Adding timing tests in the test sequence ? Good idea. How could it be done?

• comparing the times with absolute reference values? Impossible: we don't control the "runner" machines executing the tests. Timings may vary a lot for the same code without notice,
• comparing 2 branches? That's what we do manually. GitHub tests run on the branch where the commits are pushed. I don't know if we can have access to other branches in the same test job. Anyone to look at that?

[lfarv]

For info: apparently the problem is for a large part in python. The simple fact of adding a __getattribute__ magic function doing nothing:

def __getattribute__(self, key):
   return super(Element, self).__getattribute__(key)

slows down significantly the access to the attributes:

	master	with getattribute
a = qp.Length	1	8.8
a = qp.PolynomB[1]	1	3.85

Tested with python 3.9 on macOS.
With that, there is little hope that we can find a "transparent" solution for introducing parameters…

[T-Nicholls]

@lfarv, apologies for the delay in getting back to you, I was off most of last week.

Re: timing tests, I don't see why it wouldn't be possible to create a new GitHub workflow to run tests on the current branch and master, comparing how long they take. I can add this to my todo list if no-one else is keen to do it, but it'd be low priority, i.e., it'd be several months before I got around to it.
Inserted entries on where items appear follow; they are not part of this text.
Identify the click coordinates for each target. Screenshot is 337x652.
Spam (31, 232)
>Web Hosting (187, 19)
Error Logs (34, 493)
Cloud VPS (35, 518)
As for our slowdown, it is to be expected that overriding a default Python method with a new custom method would be slower, after all, most of the default operations are optimised "under the hood"; but I must admit that I was surprised by the magnitude of the slowdown though. As you note, this fact combined with the sheer number of getattr calls by linopt makes it inevitable that making anything that linopt needs to access a Parameter will cause a significant slowdown.

What are the primary use cases for Parameters, are they intended to be used mainly when optimising a lattice or elsewhere too? If they are only for optimisation, then I could see us having separate Parameterised element classes as a solution.

[swhite2401]

Dear all, this slow-down is clearly not acceptable and this feature cannot be merged as is.
I would then suggest to separate the Parameters from Variables so we can proceed with the review of the valid part and move to Observable, matching, etc...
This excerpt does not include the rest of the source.